=== Task data ===
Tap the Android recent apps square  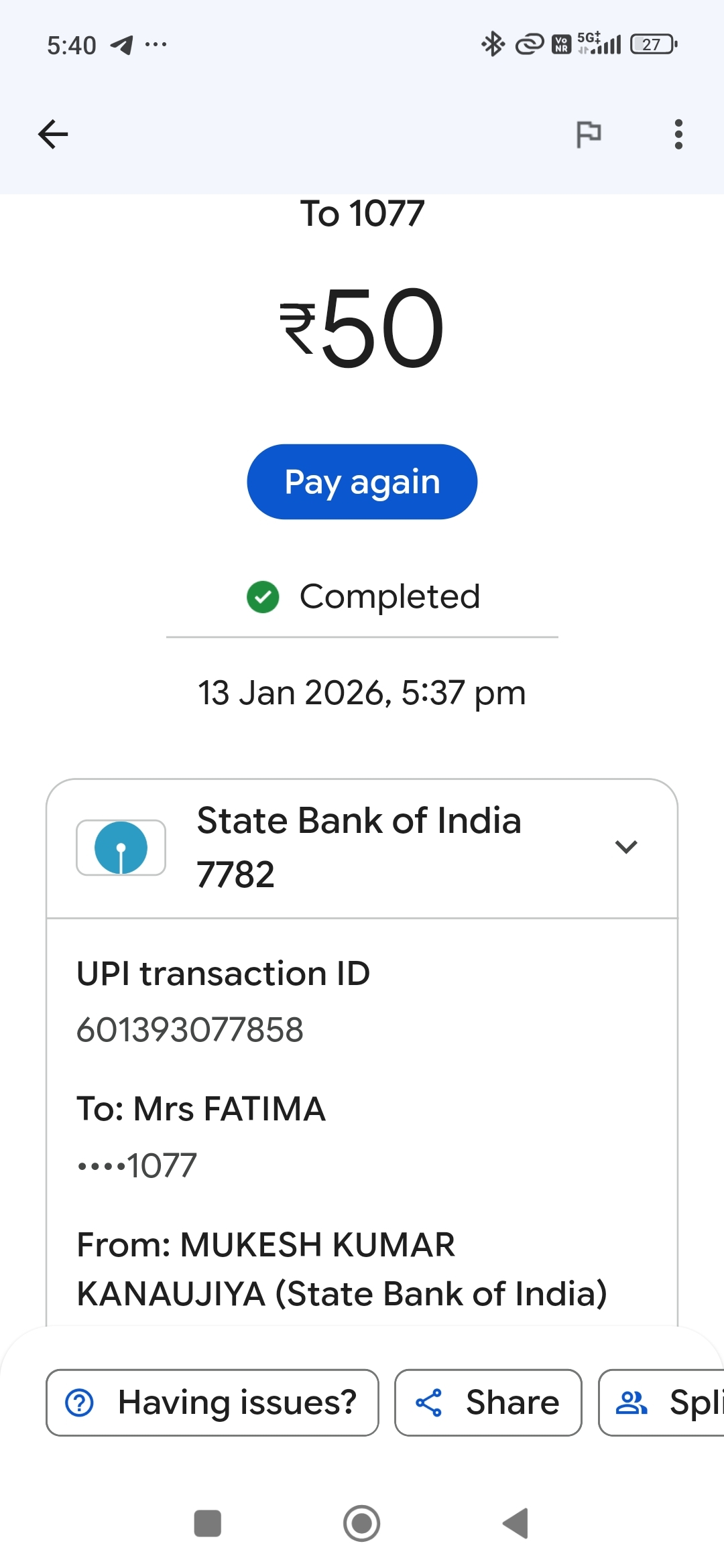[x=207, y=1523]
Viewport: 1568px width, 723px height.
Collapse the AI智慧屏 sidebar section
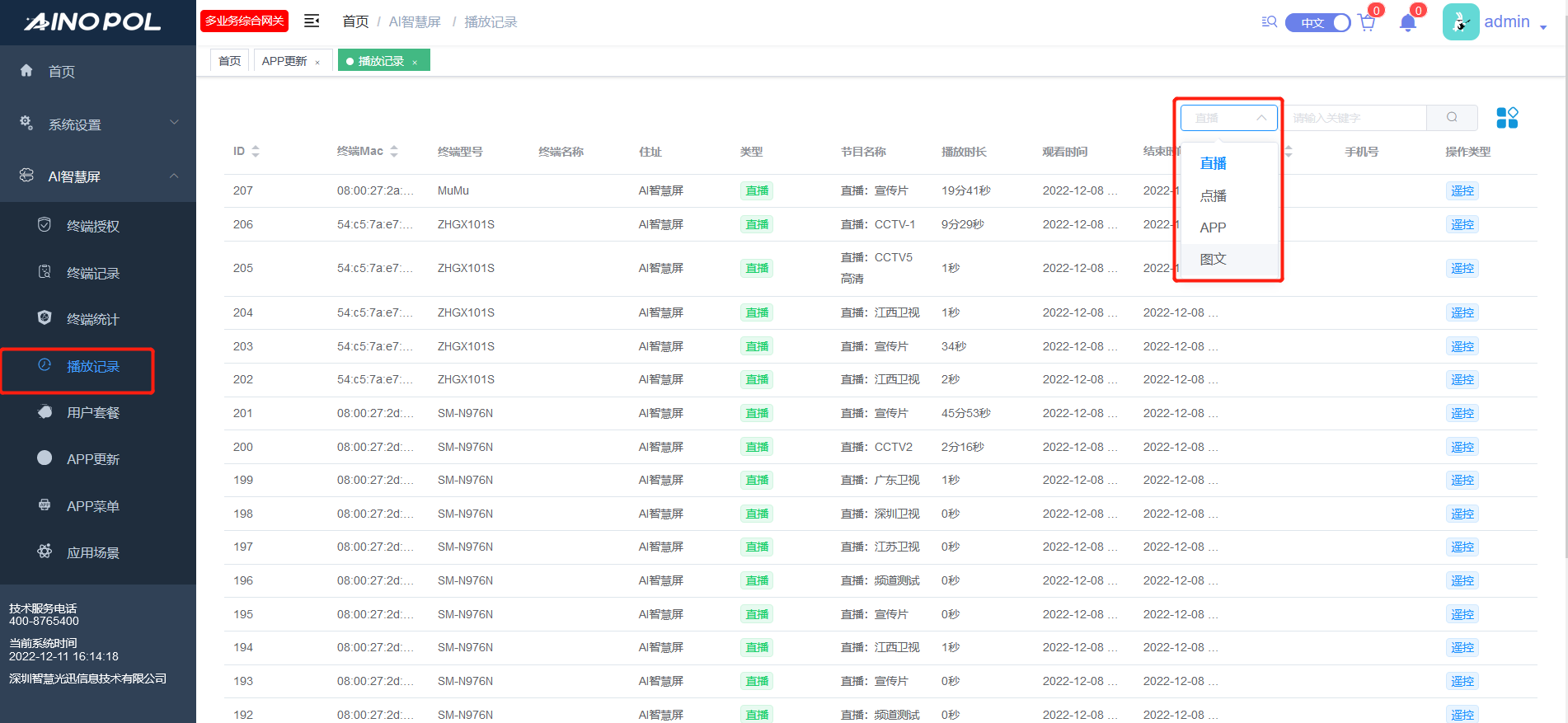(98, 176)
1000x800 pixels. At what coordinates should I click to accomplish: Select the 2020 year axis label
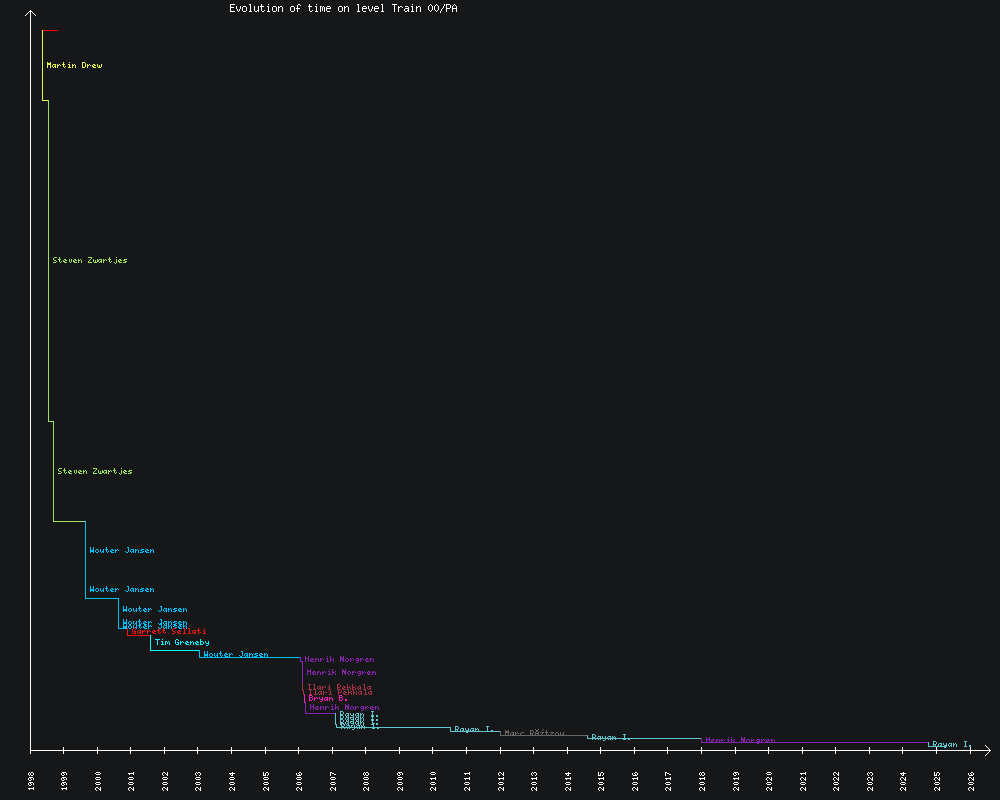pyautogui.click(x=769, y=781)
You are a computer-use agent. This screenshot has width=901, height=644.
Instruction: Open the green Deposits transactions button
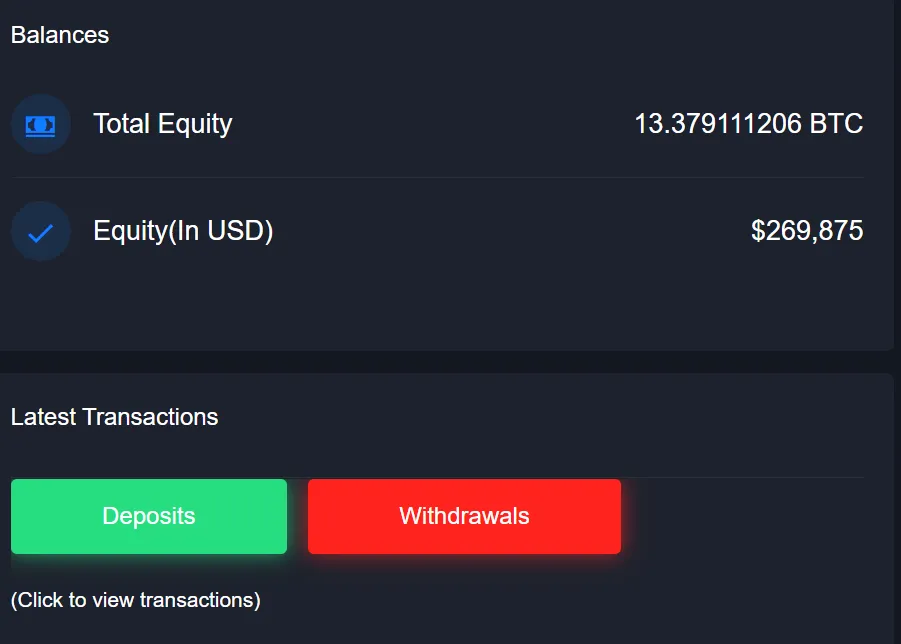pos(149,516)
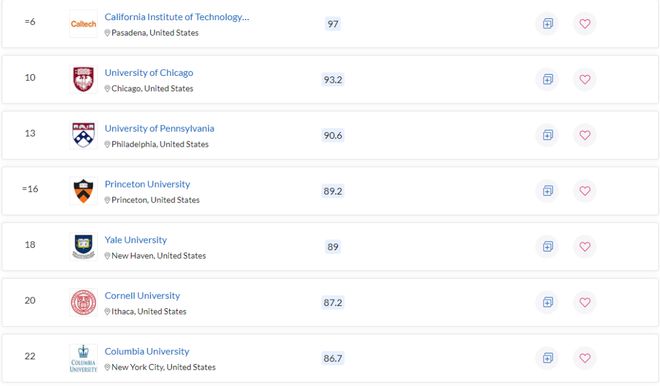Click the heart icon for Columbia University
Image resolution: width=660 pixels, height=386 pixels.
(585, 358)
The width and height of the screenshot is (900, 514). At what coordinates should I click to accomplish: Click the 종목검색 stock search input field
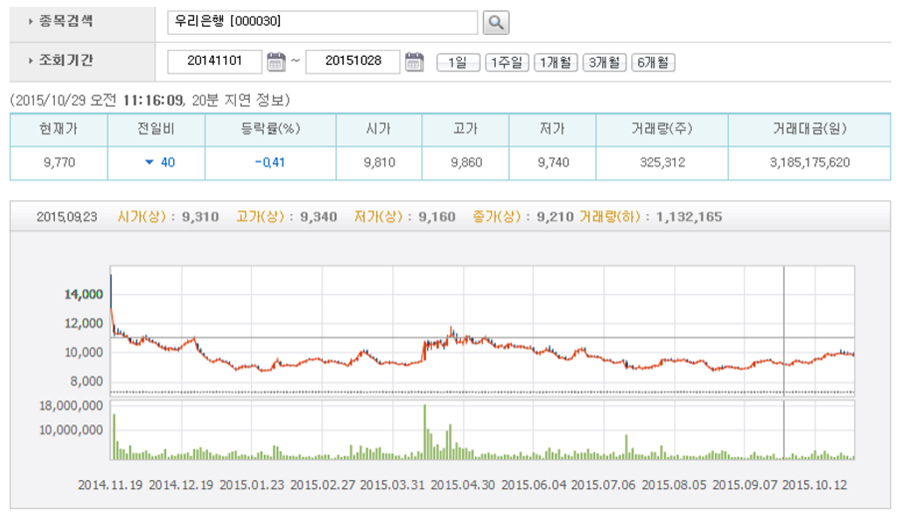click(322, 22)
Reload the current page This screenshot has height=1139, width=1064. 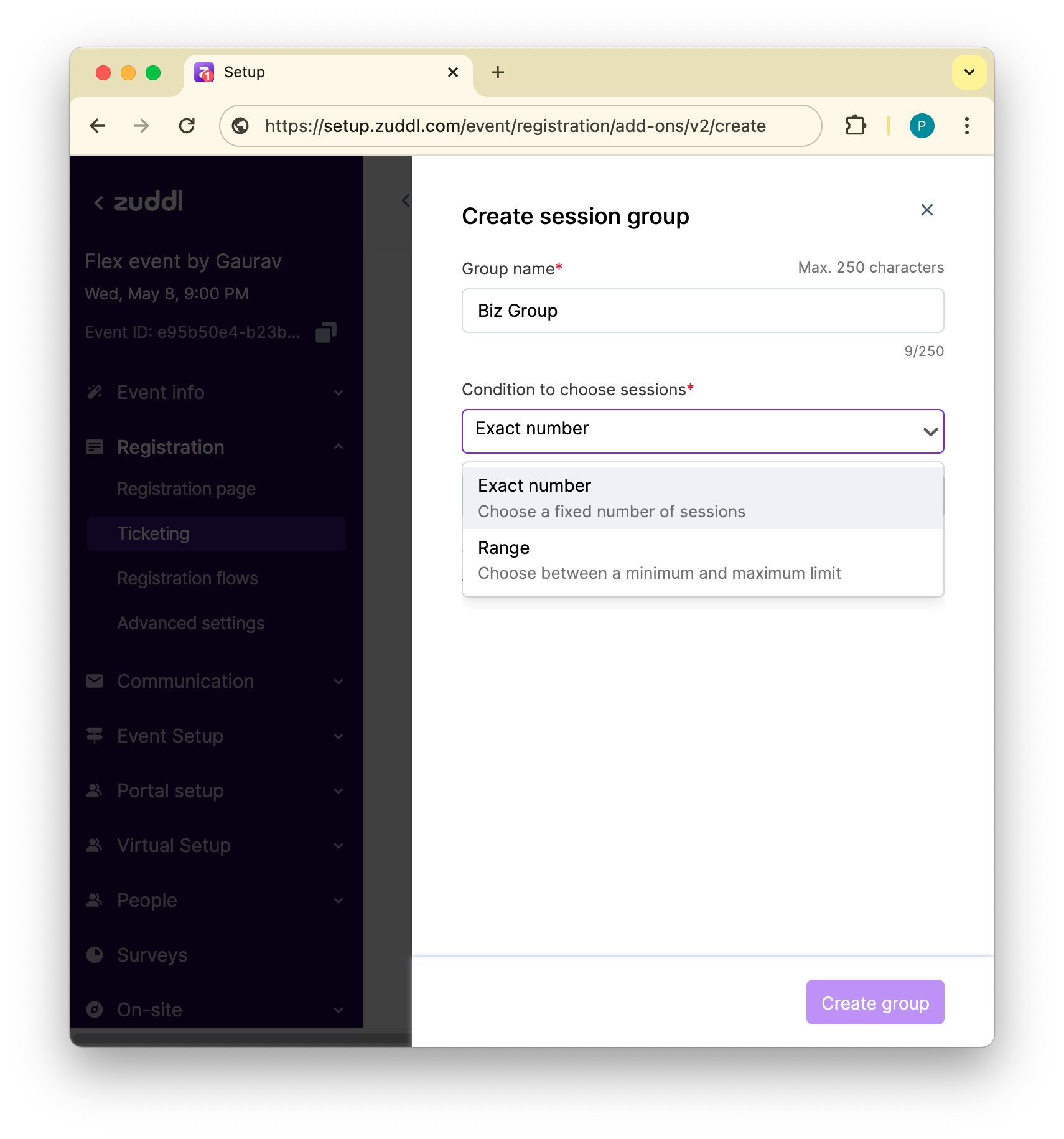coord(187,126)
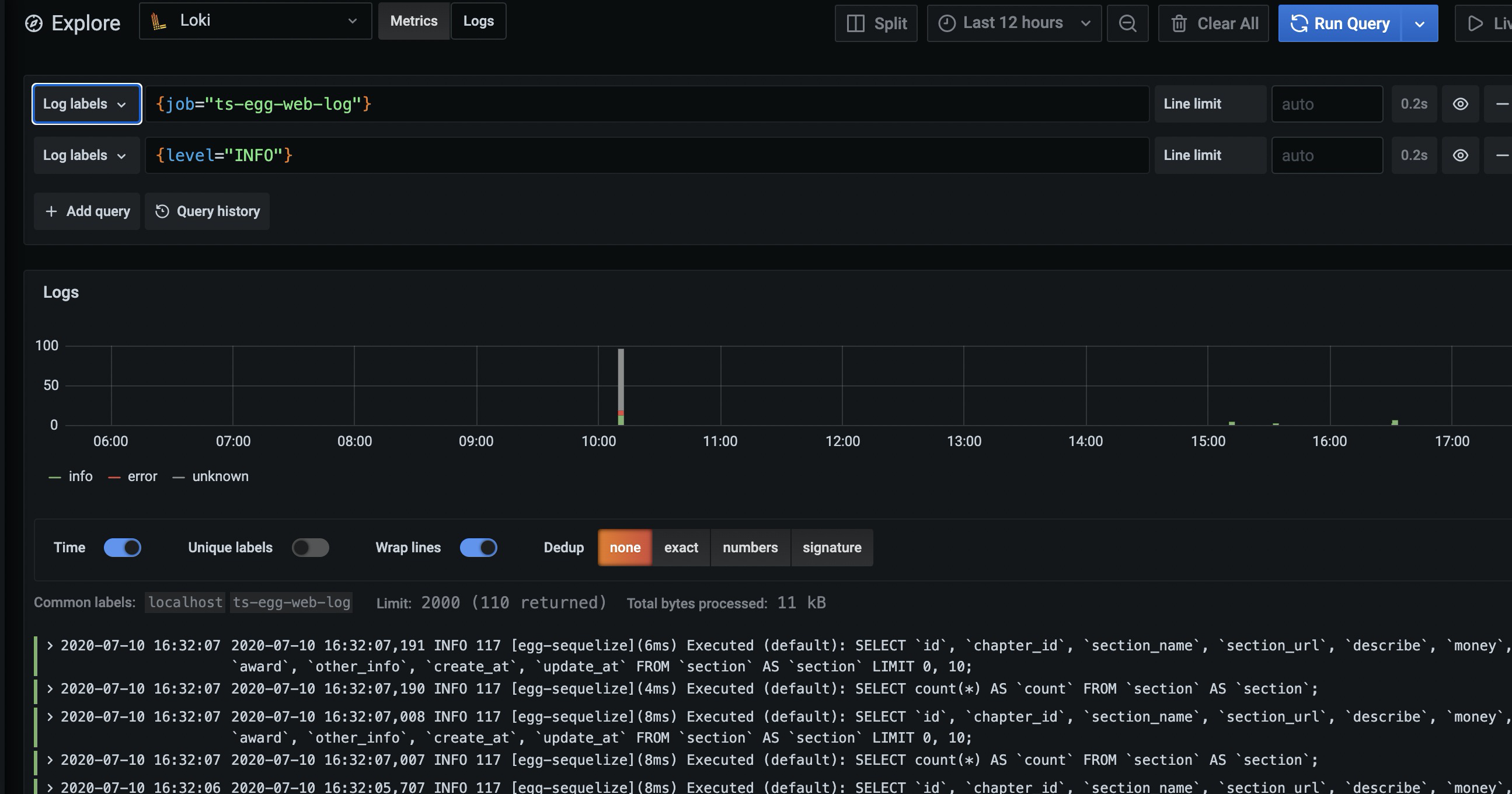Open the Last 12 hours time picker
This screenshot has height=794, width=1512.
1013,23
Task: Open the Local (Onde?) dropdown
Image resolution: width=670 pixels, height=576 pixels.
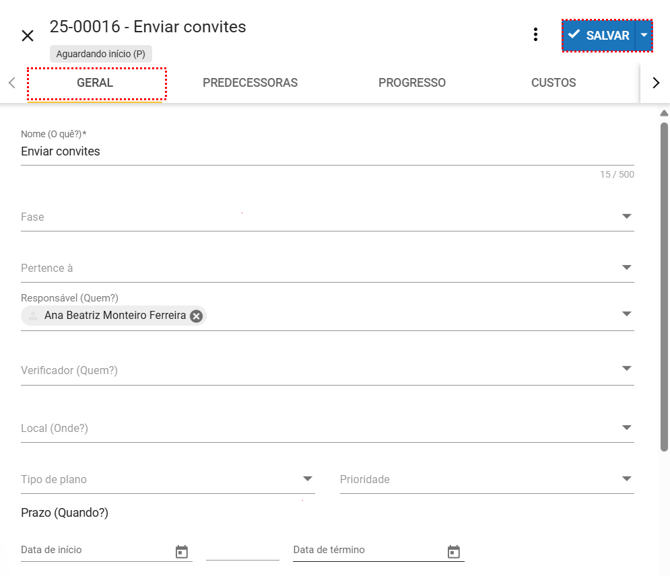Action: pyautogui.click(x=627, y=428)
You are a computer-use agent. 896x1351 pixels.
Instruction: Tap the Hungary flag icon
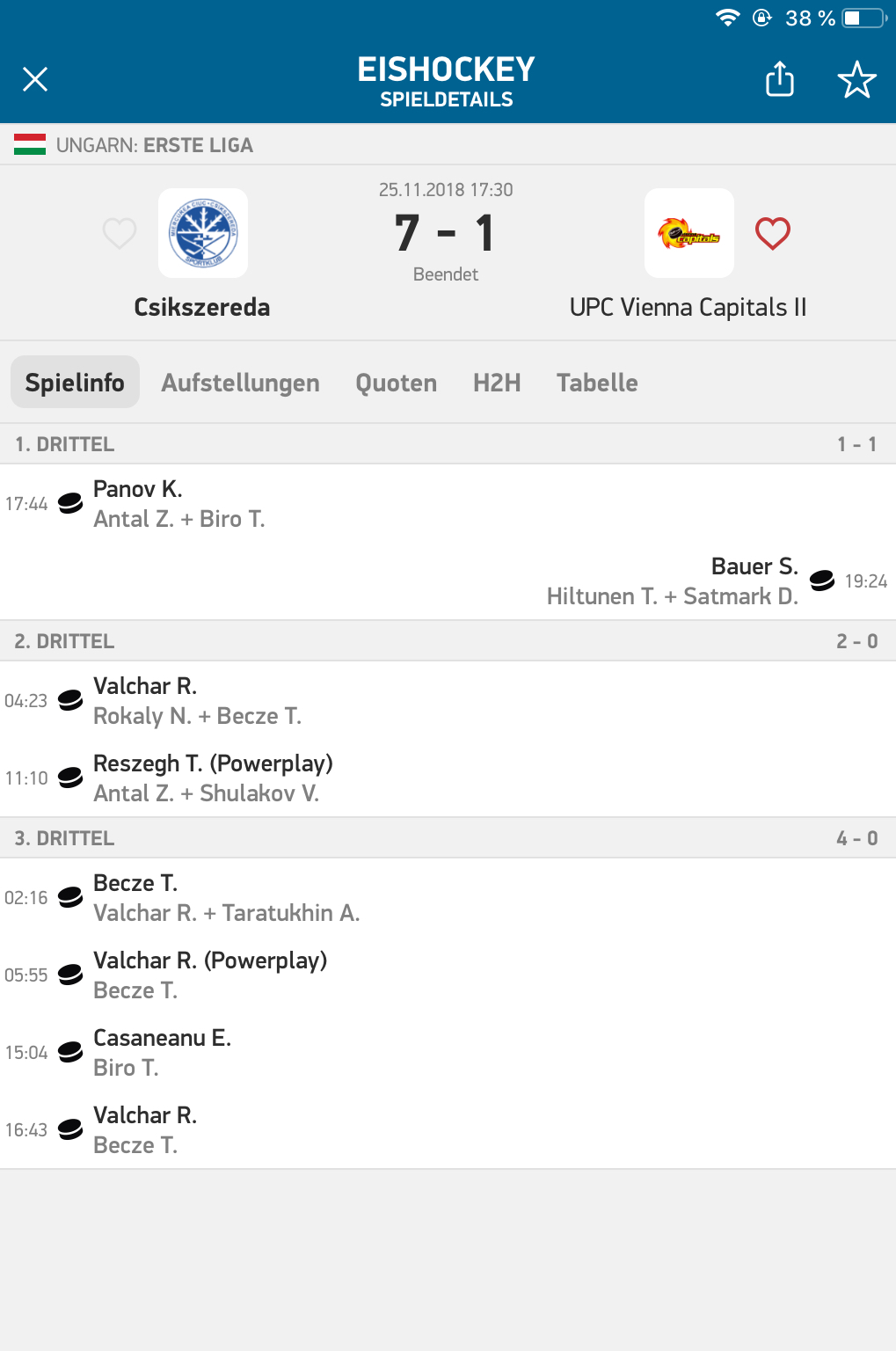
===
_Instruction_: In the lines from the one containing "Task: Open the Local (Onde?) dropdown" through the end of the records, swap "Hungary" for "Portugal" and reproduce those lines with nothing else changed and the pictures omitted.

_Exercise response_:
Task: Open the Local (Onde?) dropdown
Image resolution: width=670 pixels, height=576 pixels.
Action: pyautogui.click(x=627, y=428)
You are a computer-use agent. 896x1351 pixels.
Instruction: Tap the Portugal flag icon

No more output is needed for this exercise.